» REQUIREMENT:
All that should be output is the block of lines below from the line with "Xế hộp gần 12 tỷ của Hoàng Đức (191, 1891)" to the line with "SUV VinFast cỡ", both included, exactly as written.
(EXERCISE INPUT Opens)
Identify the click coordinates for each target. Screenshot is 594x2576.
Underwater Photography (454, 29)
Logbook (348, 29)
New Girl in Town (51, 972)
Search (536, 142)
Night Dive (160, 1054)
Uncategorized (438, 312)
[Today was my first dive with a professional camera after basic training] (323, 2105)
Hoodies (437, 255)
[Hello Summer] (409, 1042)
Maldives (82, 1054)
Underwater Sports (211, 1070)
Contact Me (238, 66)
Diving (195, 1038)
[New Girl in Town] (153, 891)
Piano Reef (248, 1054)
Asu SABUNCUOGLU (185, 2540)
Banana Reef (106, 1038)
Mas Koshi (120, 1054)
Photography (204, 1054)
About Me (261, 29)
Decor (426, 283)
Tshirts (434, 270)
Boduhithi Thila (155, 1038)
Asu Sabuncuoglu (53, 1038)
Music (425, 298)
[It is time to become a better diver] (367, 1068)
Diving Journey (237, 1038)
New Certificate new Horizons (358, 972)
(EXERCISE INPUT Closes)
(EXERCISE INPUT Opens)
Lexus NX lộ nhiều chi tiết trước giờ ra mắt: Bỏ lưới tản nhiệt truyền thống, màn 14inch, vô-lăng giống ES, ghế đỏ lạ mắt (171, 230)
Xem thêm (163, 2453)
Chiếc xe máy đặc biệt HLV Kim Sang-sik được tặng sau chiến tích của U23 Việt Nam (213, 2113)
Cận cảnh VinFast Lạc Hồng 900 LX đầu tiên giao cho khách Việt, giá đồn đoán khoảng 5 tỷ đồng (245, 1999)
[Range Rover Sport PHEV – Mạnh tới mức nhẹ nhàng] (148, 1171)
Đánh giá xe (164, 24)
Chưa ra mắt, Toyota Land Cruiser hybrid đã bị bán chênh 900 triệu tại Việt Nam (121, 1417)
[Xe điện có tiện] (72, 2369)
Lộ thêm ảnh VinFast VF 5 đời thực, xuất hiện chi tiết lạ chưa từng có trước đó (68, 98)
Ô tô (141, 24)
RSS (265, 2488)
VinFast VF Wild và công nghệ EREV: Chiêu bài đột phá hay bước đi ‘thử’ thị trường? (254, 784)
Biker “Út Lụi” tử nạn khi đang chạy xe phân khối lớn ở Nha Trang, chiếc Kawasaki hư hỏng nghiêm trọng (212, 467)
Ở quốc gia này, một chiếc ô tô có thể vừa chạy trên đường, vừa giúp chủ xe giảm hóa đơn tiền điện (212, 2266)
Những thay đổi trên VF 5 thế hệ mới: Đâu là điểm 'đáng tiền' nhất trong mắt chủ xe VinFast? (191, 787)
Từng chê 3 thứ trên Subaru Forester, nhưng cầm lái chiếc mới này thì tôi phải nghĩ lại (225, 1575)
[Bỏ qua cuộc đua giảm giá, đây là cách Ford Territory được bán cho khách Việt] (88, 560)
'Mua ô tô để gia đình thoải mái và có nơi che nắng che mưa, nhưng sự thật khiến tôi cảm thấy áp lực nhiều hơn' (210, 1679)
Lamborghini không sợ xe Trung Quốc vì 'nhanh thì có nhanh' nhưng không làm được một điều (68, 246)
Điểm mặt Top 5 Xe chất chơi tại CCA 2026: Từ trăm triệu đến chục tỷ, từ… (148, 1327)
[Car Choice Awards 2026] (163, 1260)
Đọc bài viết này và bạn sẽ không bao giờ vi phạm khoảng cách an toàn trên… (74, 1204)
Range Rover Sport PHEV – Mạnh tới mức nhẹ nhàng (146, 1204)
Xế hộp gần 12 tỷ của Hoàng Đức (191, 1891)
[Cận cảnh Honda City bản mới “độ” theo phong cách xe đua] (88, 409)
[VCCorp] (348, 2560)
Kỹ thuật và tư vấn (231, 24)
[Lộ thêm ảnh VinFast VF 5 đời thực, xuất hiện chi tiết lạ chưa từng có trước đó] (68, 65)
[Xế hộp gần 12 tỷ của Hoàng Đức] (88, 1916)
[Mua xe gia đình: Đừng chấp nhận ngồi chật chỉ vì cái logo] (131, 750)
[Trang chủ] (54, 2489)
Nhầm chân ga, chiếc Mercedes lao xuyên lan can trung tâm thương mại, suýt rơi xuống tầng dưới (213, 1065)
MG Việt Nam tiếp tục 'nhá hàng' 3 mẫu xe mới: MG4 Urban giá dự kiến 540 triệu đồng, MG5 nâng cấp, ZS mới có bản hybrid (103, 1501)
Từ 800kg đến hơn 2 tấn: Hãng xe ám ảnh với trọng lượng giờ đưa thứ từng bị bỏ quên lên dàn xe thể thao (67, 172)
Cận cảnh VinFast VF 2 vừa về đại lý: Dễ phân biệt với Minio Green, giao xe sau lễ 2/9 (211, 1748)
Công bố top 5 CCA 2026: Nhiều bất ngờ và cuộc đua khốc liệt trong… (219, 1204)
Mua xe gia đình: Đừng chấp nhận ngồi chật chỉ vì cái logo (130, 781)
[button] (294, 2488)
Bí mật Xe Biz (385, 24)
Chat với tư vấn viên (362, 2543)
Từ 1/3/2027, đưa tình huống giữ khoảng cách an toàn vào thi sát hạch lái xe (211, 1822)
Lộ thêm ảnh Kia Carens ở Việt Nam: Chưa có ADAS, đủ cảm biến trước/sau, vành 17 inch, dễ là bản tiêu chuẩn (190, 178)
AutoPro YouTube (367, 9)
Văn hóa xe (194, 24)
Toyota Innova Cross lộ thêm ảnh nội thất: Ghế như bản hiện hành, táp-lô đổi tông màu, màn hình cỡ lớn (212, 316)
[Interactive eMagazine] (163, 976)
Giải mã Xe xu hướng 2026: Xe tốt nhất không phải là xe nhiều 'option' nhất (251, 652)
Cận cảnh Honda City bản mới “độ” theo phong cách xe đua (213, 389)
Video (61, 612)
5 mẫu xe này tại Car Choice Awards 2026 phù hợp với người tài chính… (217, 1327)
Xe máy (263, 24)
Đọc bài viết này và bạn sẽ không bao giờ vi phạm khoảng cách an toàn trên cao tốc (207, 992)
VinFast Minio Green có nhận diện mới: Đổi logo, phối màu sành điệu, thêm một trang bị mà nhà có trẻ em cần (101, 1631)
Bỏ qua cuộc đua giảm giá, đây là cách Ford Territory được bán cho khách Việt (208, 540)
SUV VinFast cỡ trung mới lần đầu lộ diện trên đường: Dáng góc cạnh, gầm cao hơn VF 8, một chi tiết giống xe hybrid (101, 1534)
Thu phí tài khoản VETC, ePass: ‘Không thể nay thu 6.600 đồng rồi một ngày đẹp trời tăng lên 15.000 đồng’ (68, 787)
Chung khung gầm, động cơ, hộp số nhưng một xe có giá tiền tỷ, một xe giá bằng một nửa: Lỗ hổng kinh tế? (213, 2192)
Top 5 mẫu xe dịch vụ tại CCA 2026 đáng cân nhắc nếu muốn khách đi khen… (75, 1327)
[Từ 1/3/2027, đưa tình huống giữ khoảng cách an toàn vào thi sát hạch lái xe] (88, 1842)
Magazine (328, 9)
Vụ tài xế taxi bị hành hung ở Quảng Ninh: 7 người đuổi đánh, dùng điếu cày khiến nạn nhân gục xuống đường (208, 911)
(EXERCISE INPUT Closes)
» RESPONSE BELOW:
Xế hộp gần 12 tỷ của Hoàng Đức (191, 1891)
[Cận cảnh Honda City bản mới “độ” theo phong cách xe đua] (88, 409)
[VCCorp] (348, 2560)
Kỹ thuật và tư vấn (231, 24)
[Lộ thêm ảnh VinFast VF 5 đời thực, xuất hiện chi tiết lạ chưa từng có trước đó] (68, 65)
[Xế hộp gần 12 tỷ của Hoàng Đức] (88, 1916)
[Mua xe gia đình: Đừng chấp nhận ngồi chật chỉ vì cái logo] (131, 750)
[Trang chủ] (54, 2489)
Nhầm chân ga, chiếc Mercedes lao xuyên lan can trung tâm thương mại, suýt rơi xuống tầng dưới (213, 1065)
MG Việt Nam tiếp tục 'nhá hàng' 3 mẫu xe mới: MG4 Urban giá dự kiến 540 triệu đồng, MG5 nâng cấp, ZS mới có bản hybrid (103, 1501)
Từ 800kg đến hơn 2 tấn: Hãng xe ám ảnh với trọng lượng giờ đưa thứ từng bị bỏ quên lên dàn xe thể thao (67, 172)
Cận cảnh VinFast VF 2 vừa về đại lý: Dễ phân biệt với Minio Green, giao xe sau lễ 2/9 (211, 1748)
Công bố top 5 CCA 2026: Nhiều bất ngờ và cuộc đua khốc liệt trong… (219, 1204)
Mua xe gia đình: Đừng chấp nhận ngồi chật chỉ vì cái logo (130, 781)
[button] (294, 2488)
Bí mật Xe Biz (385, 24)
Chat với tư vấn viên (362, 2543)
Từ 1/3/2027, đưa tình huống giữ khoảng cách an toàn vào thi sát hạch lái xe (211, 1822)
Lộ thêm ảnh Kia Carens ở Việt Nam: Chưa có ADAS, đủ cảm biến trước/sau, vành 17 inch, dễ là bản tiêu chuẩn (190, 178)
AutoPro YouTube (367, 9)
Văn hóa xe (194, 24)
Toyota Innova Cross lộ thêm ảnh nội thất: Ghế như bản hiện hành, táp-lô đổi tông màu, màn hình cỡ lớn (212, 316)
[Interactive eMagazine] (163, 976)
Giải mã Xe xu hướng 2026: Xe tốt nhất không phải là xe nhiều 'option' nhất (251, 652)
Cận cảnh Honda City bản mới “độ” theo phong cách xe đua (213, 389)
Video (61, 612)
5 mẫu xe này tại Car Choice Awards 2026 phù hợp với người tài chính… (217, 1327)
Xe máy (263, 24)
Đọc bài viết này và bạn sẽ không bao giờ vi phạm khoảng cách an toàn trên cao tốc (207, 992)
VinFast Minio Green có nhận diện mới: Đổi logo, phối màu sành điệu, thêm một trang bị mà nhà có trẻ em cần (101, 1631)
Bỏ qua cuộc đua giảm giá, đây là cách Ford Territory được bán cho khách Việt (208, 540)
SUV VinFast cỡ trung mới lần đầu lộ diện trên đường: Dáng góc cạnh, gầm cao hơn VF 8, một chi tiết giống xe hybrid (101, 1534)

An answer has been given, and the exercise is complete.